# quantifier order in monadic first-order logic

In (polyadic) first-order logic, for any sentence $\psi(x,y)$ with variables $x$ and $y$ free, we have $(\exists y)(\forall x)\psi(x,y)\vDash (\forall x)(\exists y)\psi(x,y)$ but not the reverse entailment. Is the reverse entailment true in monadic predicate logic, however? And if so, how would a proof go?

It strikes me as a little bizarre that I can't find a reference on this point, but perhaps the answer is obvious and I'm just not seeing it. (Heuristically, though, it would seem to be worth making explicit.)

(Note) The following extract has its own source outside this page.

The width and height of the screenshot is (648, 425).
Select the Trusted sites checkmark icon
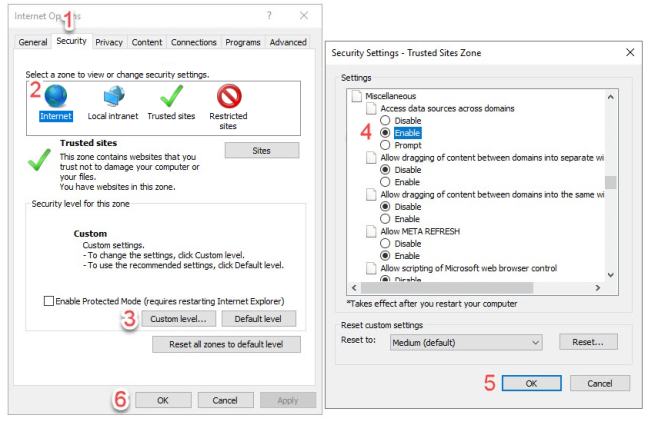(171, 97)
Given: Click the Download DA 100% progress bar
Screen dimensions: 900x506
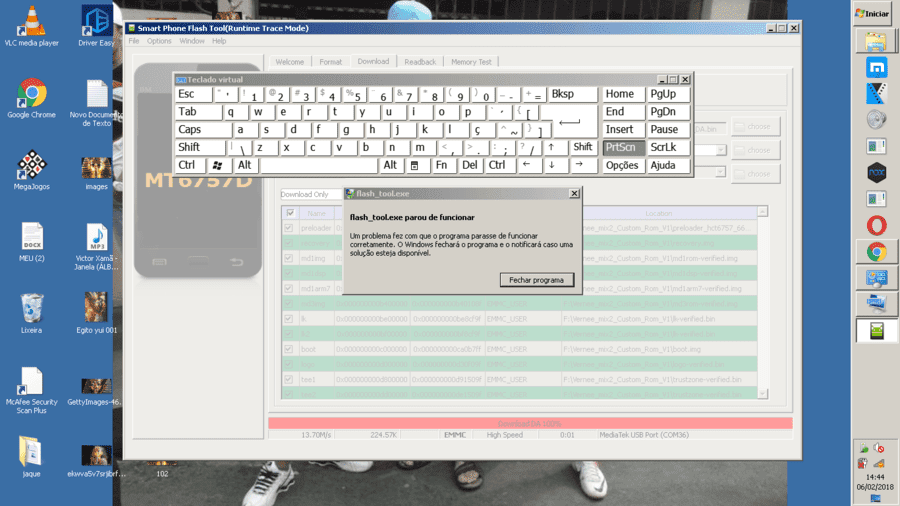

• In monadic predicate logic, there are no atomic sentences with two free variables. What's an example of the entailment you're asking about? Nov 13, 2011 at 4:22
• Yes, that's why I didn't specify the sentences were atomic, though I guess I could have explicitly said molecular. I'm thinking of something simple (in this case it's easy to see the reverse entailment holds): take \psi(x,y) to be (Fx\to Gy). Nov 13, 2011 at 4:36

## 1 Answer

With a monadic predicate $P$, the sentence $(\forall x)(\exists y)(P(x)\iff P(y))$ does not entail $(\exists y)(\forall x)(P(x)\iff P(y))$. In fact, the former is logically valid but the latter fals in any structure where the interpretation of $P$ is neither the empty set nor the whole universe.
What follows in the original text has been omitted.